Three-D Issue 27: Amplifying postgraduate and early career voices
Patricia Prieto-Blanco
Networking Knowledge
The first issue of the MeCCSA Postgraduate Journal appeared almost ten years ago. Released as an e-journal in September 2007, Networking Knowledge provides a space for postgraduate and early career researchers to showcase their work. Over the years, this space has nurtured upcoming scholars in the fields of media, communications and cultural studies. The voices of Veronica Barassi, Dario Linares, Ruth San Sabido, Phil Ramsey and many others have populated the electronic pages of Networking Knowledge and thereby contributed to develop a research journal that is both rigorous and free. The visibility of early career media, communications and cultural studies researchers in the UK has greatly benefited from the existence of a stable and dynamic publication: our PGN journal.
From the first editorial team to the current one, all have spoken with one clear voice: academic research needs to be productive, collaborative and open. By setting up Networking Knowledge as an Open Access e-journal in 2007, early career MeCCSA scholars obtained the opportunity to take ownership of their own publishing and distribution process. As a new editor, it is my aim to amplify the resonance of the voices showcased in Networking Knowledge. In order to accomplish this task, I will build onto the achievements of previous editors and focus on implementing small but fundamental improvements in the workflow. I expect the publishing process to grow robuster and the dissemination of contributions to become more diverse in terms of indexing, impact and geography.

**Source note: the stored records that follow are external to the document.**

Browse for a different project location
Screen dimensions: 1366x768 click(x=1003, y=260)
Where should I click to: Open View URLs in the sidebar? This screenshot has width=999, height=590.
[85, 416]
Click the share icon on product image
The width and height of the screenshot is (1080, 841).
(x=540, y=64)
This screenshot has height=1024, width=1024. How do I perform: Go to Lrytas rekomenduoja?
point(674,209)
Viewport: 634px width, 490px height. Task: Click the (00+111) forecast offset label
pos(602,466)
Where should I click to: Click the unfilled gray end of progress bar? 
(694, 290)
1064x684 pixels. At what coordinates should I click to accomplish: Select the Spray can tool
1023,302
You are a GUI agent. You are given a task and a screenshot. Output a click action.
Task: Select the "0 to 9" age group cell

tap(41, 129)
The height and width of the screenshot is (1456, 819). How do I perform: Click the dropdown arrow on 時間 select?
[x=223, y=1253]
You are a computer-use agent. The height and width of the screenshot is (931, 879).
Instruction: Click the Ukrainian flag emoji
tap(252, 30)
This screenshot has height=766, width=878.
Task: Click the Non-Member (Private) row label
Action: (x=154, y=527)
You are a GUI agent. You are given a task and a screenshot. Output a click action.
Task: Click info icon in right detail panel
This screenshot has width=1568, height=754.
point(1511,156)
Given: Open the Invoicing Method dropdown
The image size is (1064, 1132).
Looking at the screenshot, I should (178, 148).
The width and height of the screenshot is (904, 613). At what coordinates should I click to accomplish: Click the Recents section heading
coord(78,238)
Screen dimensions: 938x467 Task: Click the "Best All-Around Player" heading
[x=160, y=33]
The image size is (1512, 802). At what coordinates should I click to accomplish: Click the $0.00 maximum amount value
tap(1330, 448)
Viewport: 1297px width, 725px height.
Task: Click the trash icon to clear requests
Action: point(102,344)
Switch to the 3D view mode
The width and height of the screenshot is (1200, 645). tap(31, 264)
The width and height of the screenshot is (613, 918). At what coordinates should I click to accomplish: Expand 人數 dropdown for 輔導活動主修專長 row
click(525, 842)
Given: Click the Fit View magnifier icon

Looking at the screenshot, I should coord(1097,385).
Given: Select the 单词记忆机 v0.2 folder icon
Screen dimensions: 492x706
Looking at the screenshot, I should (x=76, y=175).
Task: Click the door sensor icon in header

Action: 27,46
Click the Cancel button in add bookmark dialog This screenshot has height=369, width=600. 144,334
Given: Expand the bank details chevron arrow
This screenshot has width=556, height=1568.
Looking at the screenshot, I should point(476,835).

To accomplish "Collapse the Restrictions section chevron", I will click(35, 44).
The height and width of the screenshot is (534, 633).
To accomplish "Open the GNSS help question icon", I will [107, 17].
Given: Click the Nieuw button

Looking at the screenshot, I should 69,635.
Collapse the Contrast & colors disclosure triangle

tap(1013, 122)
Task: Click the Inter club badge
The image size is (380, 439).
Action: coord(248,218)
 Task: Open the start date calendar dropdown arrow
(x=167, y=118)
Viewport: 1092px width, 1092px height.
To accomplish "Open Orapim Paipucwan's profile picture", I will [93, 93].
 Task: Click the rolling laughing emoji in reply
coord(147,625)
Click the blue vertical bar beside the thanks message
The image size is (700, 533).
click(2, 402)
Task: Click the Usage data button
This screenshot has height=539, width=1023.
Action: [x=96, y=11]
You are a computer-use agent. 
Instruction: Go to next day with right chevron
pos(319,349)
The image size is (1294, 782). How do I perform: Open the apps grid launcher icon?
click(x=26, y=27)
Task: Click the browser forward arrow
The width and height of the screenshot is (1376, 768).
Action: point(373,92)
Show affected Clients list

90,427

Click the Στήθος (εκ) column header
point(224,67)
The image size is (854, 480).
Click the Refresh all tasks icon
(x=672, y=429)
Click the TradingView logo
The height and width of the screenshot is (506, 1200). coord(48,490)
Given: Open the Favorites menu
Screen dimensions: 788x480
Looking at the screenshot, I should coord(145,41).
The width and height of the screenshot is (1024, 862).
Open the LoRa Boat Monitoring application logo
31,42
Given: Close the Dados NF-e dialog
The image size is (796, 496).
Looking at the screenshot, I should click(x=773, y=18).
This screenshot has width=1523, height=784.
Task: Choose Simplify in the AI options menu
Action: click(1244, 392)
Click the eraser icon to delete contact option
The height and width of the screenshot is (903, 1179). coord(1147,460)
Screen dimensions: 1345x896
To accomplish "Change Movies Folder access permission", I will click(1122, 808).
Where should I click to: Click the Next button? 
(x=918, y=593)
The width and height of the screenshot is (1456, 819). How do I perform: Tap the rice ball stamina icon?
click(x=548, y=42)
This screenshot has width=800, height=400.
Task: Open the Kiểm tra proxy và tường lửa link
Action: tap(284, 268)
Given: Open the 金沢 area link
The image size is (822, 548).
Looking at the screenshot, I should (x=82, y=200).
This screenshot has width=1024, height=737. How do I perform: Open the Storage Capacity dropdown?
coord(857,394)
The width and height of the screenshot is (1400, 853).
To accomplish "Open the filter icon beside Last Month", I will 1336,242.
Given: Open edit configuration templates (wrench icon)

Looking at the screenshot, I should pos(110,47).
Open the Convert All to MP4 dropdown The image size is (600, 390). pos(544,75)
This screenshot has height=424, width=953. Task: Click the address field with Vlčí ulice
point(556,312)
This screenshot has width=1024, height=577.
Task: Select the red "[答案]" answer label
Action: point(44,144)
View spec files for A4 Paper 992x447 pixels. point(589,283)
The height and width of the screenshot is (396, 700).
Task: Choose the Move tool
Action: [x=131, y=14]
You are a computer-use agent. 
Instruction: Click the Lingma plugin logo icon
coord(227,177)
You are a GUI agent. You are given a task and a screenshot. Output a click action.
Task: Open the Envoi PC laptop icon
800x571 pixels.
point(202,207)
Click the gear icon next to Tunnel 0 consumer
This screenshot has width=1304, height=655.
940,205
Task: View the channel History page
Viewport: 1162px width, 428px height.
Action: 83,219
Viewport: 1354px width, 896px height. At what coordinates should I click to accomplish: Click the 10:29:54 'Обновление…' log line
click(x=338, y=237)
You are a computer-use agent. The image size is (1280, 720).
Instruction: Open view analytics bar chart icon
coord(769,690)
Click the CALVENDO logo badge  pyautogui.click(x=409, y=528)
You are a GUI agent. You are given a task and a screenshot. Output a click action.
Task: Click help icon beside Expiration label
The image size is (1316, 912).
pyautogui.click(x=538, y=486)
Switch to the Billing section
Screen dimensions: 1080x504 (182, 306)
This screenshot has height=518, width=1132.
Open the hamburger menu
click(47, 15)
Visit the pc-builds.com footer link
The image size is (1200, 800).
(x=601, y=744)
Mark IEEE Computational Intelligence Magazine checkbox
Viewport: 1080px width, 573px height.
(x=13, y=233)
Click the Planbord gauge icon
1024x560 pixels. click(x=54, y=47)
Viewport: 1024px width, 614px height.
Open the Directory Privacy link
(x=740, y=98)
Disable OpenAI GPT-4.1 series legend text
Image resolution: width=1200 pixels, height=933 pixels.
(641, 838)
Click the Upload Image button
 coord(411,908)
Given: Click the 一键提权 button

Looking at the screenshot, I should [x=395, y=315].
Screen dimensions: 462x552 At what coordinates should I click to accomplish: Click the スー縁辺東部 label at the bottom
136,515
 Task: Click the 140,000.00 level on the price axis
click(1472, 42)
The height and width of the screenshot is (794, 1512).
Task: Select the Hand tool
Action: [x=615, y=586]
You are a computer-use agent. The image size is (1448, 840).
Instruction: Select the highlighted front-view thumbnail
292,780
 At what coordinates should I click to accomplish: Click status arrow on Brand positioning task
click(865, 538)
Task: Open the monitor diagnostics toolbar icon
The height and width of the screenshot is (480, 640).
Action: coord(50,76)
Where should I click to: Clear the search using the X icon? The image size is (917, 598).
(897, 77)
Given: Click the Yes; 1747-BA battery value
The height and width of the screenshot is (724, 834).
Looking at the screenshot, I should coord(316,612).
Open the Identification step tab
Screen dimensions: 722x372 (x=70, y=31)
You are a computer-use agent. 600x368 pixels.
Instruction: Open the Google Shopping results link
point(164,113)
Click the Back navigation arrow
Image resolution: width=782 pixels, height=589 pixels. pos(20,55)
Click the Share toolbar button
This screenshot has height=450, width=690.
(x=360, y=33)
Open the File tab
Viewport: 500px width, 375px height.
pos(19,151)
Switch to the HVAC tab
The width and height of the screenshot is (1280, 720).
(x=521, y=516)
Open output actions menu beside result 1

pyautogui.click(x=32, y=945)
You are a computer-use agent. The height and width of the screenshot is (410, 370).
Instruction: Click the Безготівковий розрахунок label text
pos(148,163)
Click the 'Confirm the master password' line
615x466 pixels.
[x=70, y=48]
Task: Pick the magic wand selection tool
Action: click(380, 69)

Networking Knowledge is part of a network of over 10.000 journals using Open Journal System as their publishing platform. For the past fiftteen years, OJS has been fundamental in the development of open access, innovative and peer-reviewed scholarly publications. Networking Knowledge has been recently updated to OJS 3, which will help to streamline both the editorial workflow as well as the presentation of journal articles and other contributions.
In times of predatory publishers, it is paramount that honest and critical publications continue to open their pages and customary working protocols to newcomers. When I talk about newcomers, I refer to both emerging scholarly voices as well as to novel and compelling ways of distributing and producing academic research. Networking Knowledge pioneered the video abstract two years ago as an innovative and engaging way of disseminating journal articles. As practice-based research continues to grow not only in the UK but also in continental Europe, traditional academic outputs, such as the customary journal article, are evaluated, modified, expanded, remixed. One of the most exciting challenges that practice-based researchers experience is the “translation” of their work to traditional academic outputs. I would like Networking Knowledge to become a place of critical and reflective experimentation on the dissemination of academic research, practice-based or otherwise. As a matter of fact, the first issue of Networking Knowledge published under my editorial mandate contains the journal’s first visual essay.
Co-edited with Maria Schreiber, the special issue Together While Apart? Mediating Relationships and Intimacy, seeks to explore how interpersonal relationships are mediated in contemporary contexts by highlighting emotive dimensions of mediated communication. By featuring theoretical propositions alongside empirical studies on mediations of everyday life, Together while Apart? highlights how mediated interactions are nowadays entangled with emotional processes of socialization and practices of connectivity, which take place within technical infrastructures that might afford or constrain certain practices.
Published just on time to be added to your Christmas/Winter break reading list, the sixth and last issue of Networking Knowledge in 2016, presents research from a broad variety of cultural contexts, dealing with a range of different relationship practices: parenting in Britain, backpacking Westerners in South-East-Asia, young coupling in Singapore, Trans-experience in the US, performing para-social intimacy through Vine, and, not to be missed: the globally known <3, which French people apparently dislike. It is my pleasure to invite you to immerse yourself in the Journal’s pages, to listen to cutting edge scholarly voices and to feedback your criticism and suggestions to both the contributors and the editorial team.